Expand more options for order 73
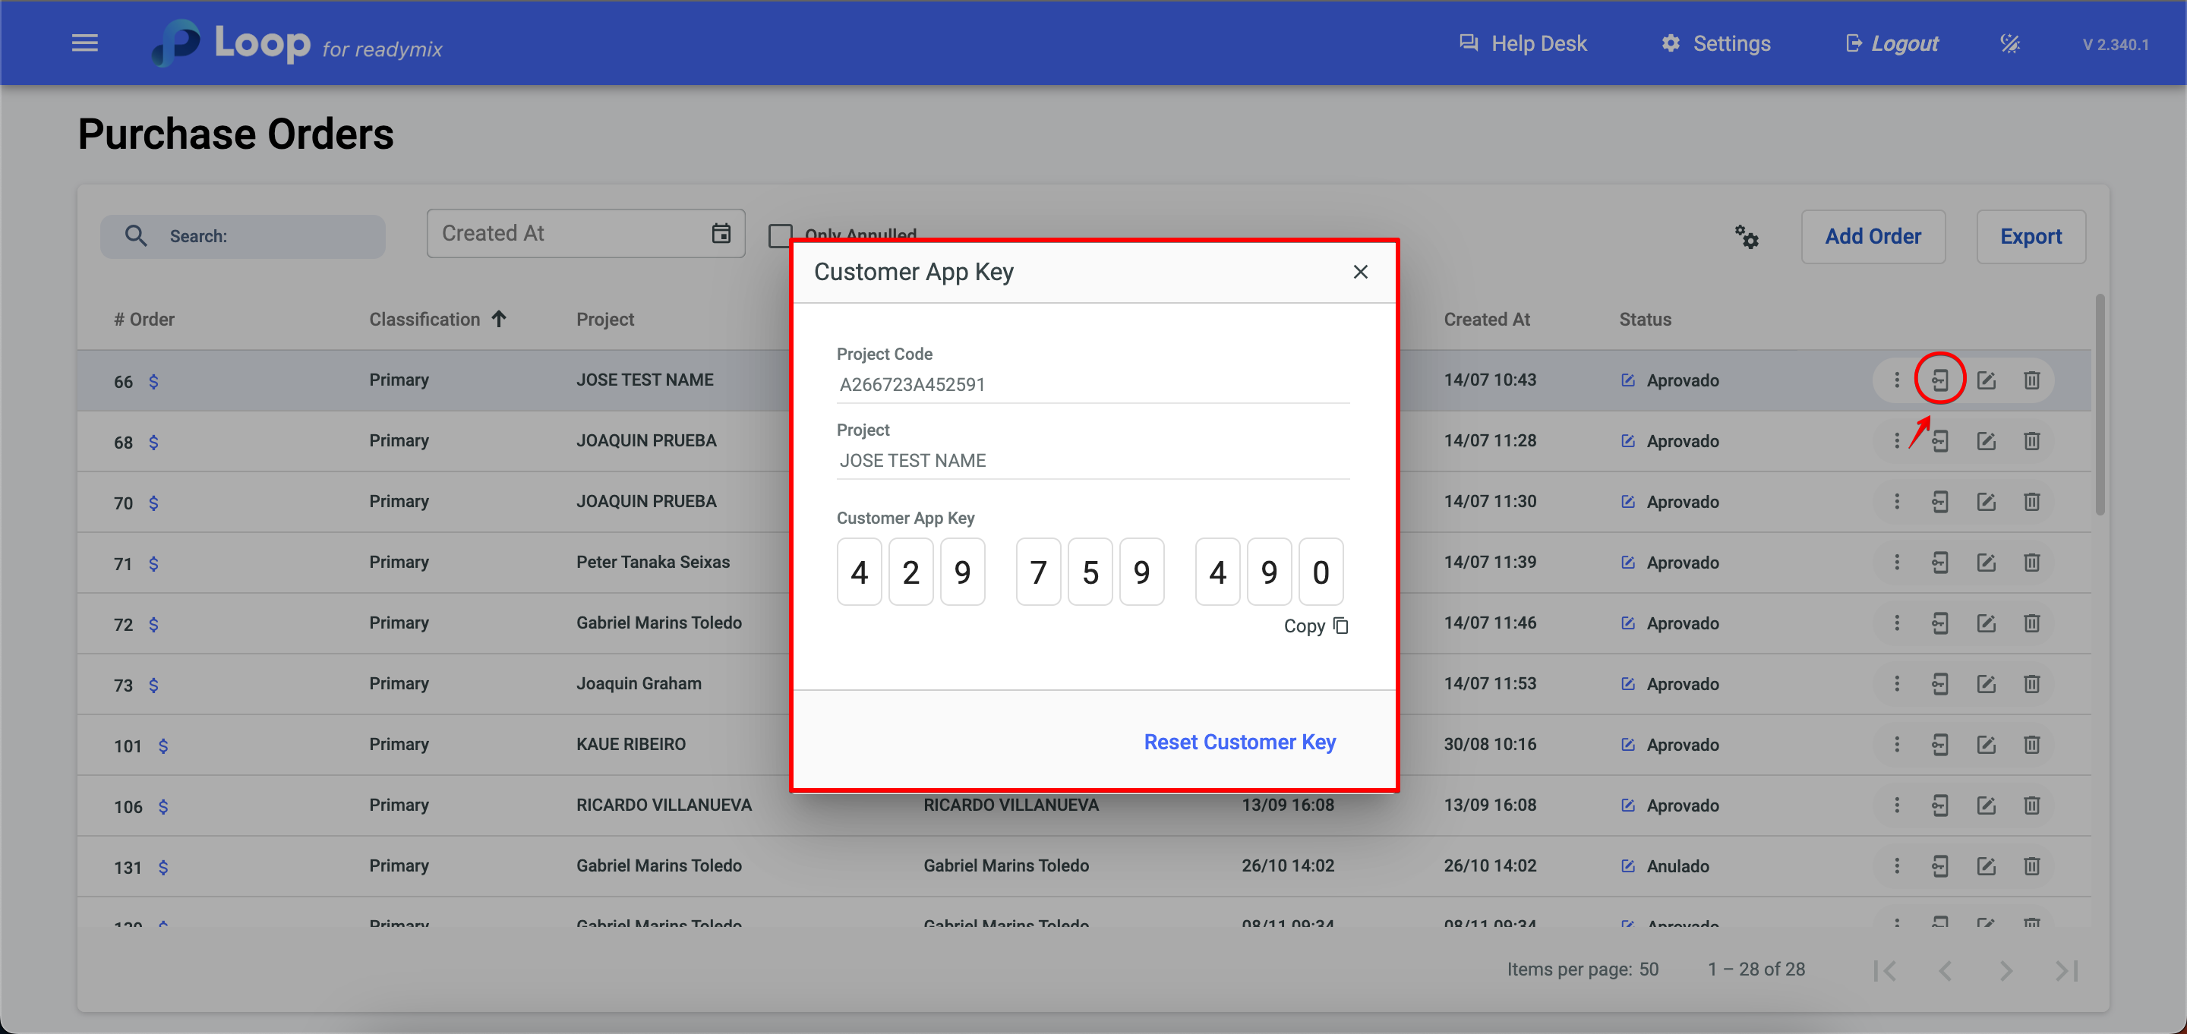Viewport: 2187px width, 1034px height. [x=1897, y=684]
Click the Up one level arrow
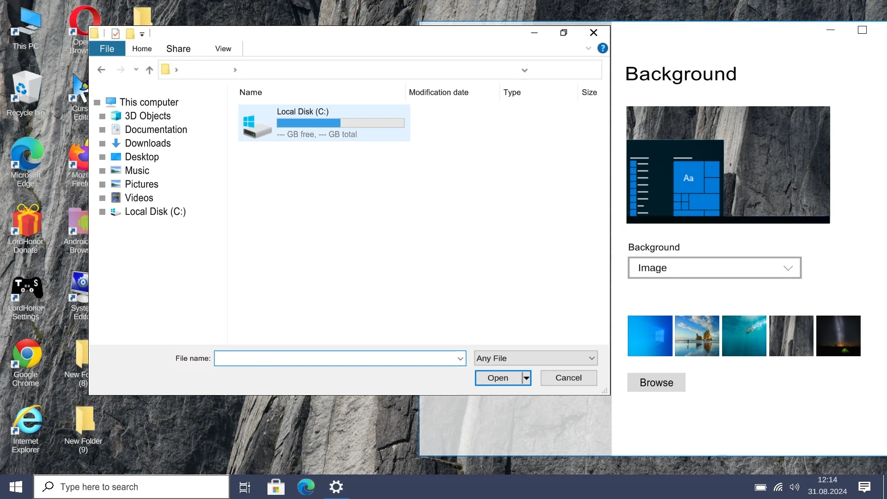 coord(149,70)
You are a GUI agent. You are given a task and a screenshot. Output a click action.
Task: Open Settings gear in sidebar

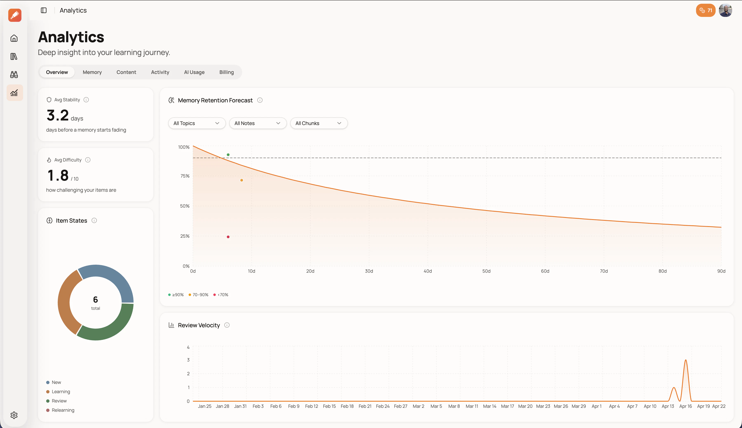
____
WORK ORDER | Give back exactly, and only, the lines from the one holding "You are a GUI" through the last line of the entries, with every picture omitted.

RESPONSE AREA |
You are a GUI agent. You are given a task and a screenshot. Output a click action.
Task: Open Settings gear in sidebar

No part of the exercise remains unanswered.